2. L’œuvre : Sabina Poppaea (c. 1570), huile sur bois, 81 cm x 61 cm, Musée d’Art et d’Histoire, Genève, Suisse.

3. Le Mouvement : Maniérisme du XVIè siècle.

Le Maniérisme (de l’italien maniera, style d’un artiste), est la période intermédiaire entre la Renaissance classique et le baroque… Comme souvent dans les arts, ce mouvement est multiple ; d’ailleurs la critique actuelle parle plutôt des maniérismes, qui se caractérisent principalement par une exacerbation du style individuel, le développement de la symbolique (langage des fleurs, alchimie, blason etc.), le développement de l’érotisme et la déformation des corps.

4. Genre ou catégorie : Portrait.

Le premier portrait individuel en France date du XIVè siècle. En revanche, la sculpture de bustes en pierre était très répandue dans la Rome antique.

5. Bibliographie : L’Histoire de la peinture pour les Nuls (p. 94-95, 99 et 127 — pour les citations en italiques des rubriques 1 et 3), éd. First ; Dictionnaire des femmes célèbres, coll.

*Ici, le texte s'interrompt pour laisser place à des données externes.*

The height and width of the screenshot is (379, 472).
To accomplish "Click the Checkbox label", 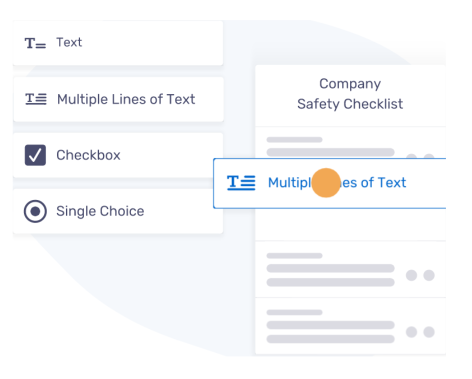I will coord(88,155).
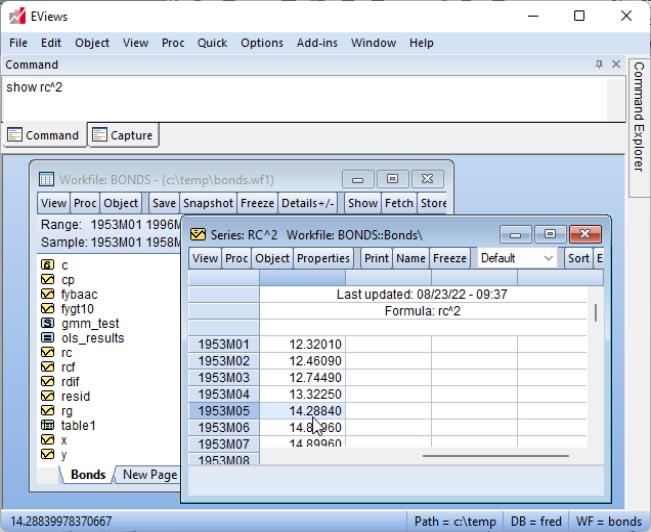Click the series vertical scrollbar thumb
This screenshot has width=651, height=532.
pyautogui.click(x=596, y=313)
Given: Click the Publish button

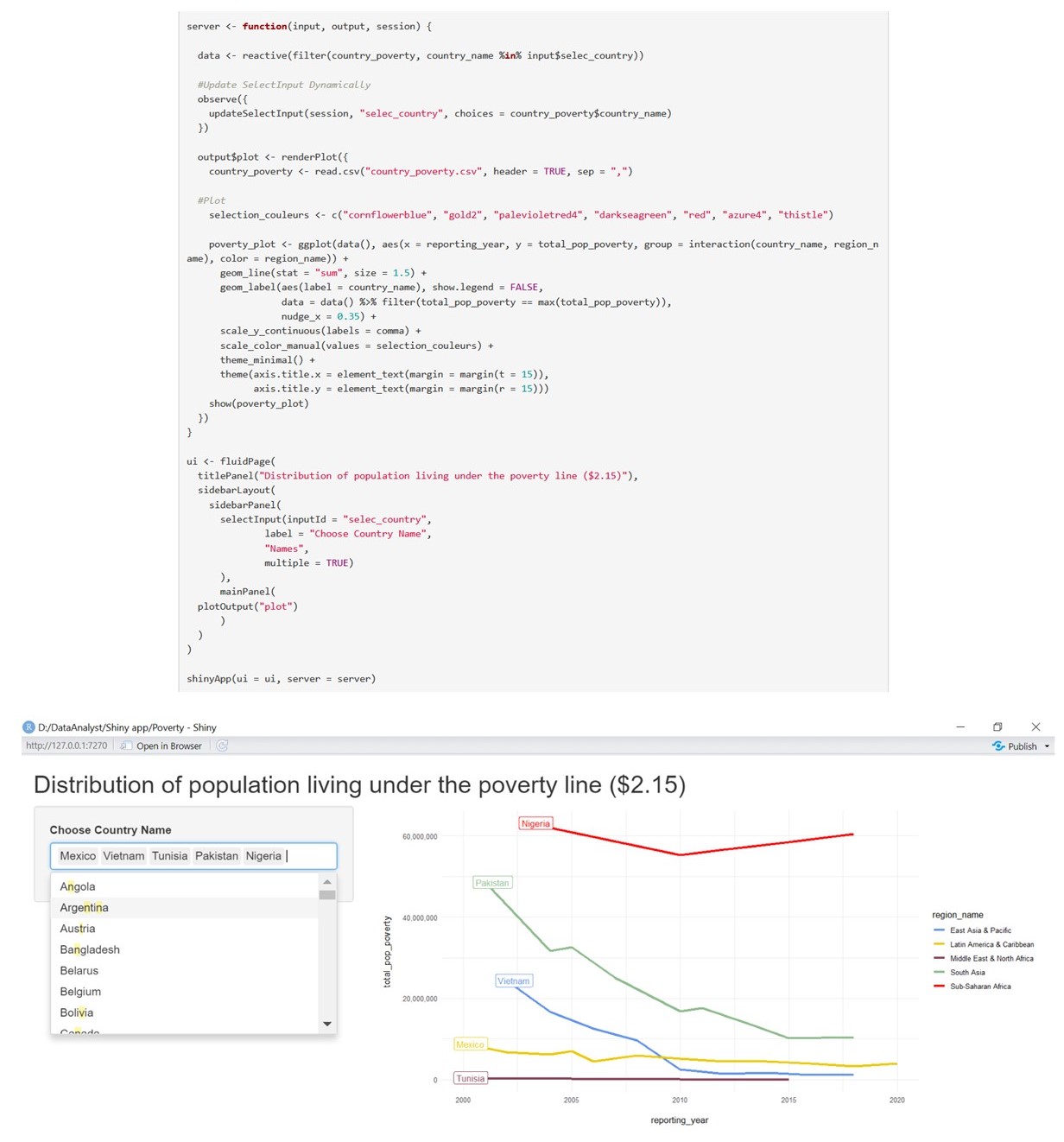Looking at the screenshot, I should tap(1016, 745).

Bouquins, éd. Robert Laffont (p. 241-242 et 700 — pour les biographies des personnages) ; Celebriti, éditions Les Belles Lettres (2010) et le Guide de l’Antiquité imaginaire par Claude Aziza, éditions Les Belles Lettres (2008) — pour ce qui concerne Poppée ; Dictionnaire des Symboles, coll. Bouquins, éd. Robert Laffont (p. 680 et 1026 — pour les citations de la rubrique 8).

6. Thème : Historique.

Mais, par l’assimilation de la femme représentée (Diane de Poitiers) à la célèbre Poppée (Sabina Poppaea), la visée du peintre est satirique, voire polémique.

Poppée

Sabina Poppaea, Poppée (née en 30 et morte en 65 de notre ère), fut mariée successivement à Rufius Crispinus, puis à Salvius Othon, ami de l’empereur Néron (37-68).

L’historien Tacite la décrit ainsi : Rien ne manquait à Poppée, si ce n’est une âme honnête. Sa mère, qui surpassait en beauté toutes les femmes de son temps, lui avait transmis tout ensemble ses traits et l’éclat de son nom. Ses richesses suffisaient à son rang ; son langage était poli, son esprit agréable. Cachant, sous les dehors de la modestie, des mœurs dissolues, elle paraissait rarement en public, et toujours à demi voilée, soit pour ne pas rassasier les regards, soit qu’elle eût ainsi plus de charmes (Annales, XIII, 44 ; traduction de Philippe Remacle).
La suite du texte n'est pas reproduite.